§ Required work:
Quote the lines exactly, starting at the line that contains "Open the Province/Territory Ontario selector" and continuing through the last line of the records.

§ Data shown:
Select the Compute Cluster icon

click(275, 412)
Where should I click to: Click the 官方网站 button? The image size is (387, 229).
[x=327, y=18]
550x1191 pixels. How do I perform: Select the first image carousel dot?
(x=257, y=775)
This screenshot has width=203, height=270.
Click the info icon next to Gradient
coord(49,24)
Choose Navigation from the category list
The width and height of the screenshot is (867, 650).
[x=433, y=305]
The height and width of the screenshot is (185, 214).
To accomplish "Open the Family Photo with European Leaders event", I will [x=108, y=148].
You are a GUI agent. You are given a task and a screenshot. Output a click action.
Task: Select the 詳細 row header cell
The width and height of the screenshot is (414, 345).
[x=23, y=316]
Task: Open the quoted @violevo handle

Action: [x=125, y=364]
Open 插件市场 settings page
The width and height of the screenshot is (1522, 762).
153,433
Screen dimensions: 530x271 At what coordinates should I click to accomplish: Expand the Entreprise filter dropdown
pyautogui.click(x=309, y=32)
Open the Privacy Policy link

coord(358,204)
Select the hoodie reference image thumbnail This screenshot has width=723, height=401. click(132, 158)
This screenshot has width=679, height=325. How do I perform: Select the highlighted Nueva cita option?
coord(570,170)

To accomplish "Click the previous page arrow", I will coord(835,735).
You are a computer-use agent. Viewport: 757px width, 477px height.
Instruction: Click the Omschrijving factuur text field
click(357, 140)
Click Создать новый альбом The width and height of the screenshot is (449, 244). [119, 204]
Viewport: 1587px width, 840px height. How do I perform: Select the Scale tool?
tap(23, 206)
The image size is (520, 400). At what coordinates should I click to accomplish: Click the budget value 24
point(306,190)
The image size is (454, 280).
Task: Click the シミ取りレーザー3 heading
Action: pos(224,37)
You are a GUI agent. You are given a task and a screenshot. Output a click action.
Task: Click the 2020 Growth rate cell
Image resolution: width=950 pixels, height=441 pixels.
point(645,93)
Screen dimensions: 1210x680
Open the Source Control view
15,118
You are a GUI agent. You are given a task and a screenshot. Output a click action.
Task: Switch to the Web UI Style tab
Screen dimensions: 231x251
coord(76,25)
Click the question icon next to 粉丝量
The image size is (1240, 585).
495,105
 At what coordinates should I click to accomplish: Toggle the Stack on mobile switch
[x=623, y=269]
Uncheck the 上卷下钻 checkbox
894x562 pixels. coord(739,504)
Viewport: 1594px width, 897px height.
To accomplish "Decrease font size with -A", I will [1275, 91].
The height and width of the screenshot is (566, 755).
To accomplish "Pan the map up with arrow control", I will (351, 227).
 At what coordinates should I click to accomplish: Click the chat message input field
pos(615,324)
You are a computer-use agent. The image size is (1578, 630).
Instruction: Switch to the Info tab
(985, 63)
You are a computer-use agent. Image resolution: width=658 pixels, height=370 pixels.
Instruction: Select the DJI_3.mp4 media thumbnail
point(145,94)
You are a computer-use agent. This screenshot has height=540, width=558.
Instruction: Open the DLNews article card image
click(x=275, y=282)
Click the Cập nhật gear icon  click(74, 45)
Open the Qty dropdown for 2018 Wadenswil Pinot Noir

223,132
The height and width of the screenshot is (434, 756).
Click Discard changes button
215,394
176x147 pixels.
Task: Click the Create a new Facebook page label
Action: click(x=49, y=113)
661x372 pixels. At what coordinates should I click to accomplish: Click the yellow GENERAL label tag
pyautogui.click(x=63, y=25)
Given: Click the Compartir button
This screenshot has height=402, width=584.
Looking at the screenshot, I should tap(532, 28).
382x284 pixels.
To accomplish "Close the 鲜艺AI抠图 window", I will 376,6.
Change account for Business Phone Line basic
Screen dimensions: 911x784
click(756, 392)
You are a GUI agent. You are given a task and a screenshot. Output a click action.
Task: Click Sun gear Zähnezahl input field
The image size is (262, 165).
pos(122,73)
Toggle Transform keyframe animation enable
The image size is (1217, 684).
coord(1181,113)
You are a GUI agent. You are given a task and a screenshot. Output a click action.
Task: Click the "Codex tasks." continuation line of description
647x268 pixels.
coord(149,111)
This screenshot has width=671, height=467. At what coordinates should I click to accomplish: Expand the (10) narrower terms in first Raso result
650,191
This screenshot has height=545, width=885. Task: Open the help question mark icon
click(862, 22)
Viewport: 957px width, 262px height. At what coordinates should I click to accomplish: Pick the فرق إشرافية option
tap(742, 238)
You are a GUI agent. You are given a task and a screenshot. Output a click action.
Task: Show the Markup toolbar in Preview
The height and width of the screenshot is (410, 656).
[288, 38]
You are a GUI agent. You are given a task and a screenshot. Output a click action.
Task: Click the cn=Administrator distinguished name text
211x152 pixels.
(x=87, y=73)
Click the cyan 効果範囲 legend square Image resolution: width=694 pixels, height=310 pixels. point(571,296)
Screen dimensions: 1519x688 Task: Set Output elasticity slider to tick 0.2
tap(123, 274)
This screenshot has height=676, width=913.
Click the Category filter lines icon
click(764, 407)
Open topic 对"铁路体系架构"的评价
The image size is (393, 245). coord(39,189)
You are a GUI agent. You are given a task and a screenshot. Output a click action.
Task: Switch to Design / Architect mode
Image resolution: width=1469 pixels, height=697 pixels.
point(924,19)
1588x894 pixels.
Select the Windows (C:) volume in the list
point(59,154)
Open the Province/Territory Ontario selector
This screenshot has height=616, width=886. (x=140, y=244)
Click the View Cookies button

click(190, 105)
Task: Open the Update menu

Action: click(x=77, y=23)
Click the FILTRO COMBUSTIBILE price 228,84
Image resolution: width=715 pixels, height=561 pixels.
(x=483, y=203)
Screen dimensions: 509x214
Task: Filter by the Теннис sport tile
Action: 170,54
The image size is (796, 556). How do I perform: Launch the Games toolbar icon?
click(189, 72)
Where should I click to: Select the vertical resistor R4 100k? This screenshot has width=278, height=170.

§ Solution to this task:
Open the Province/Territory Ontario selector
This screenshot has height=616, width=886. (x=140, y=244)
Click the View Cookies button

click(190, 105)
Task: Open the Update menu

Action: click(x=77, y=23)
Click the FILTRO COMBUSTIBILE price 228,84
Image resolution: width=715 pixels, height=561 pixels.
(x=483, y=203)
Screen dimensions: 509x214
Task: Filter by the Теннис sport tile
Action: 170,54
The image size is (796, 556). How do I perform: Launch the Games toolbar icon?
click(189, 72)
Where should I click to: Select the vertical resistor R4 100k? This screenshot has width=278, height=170.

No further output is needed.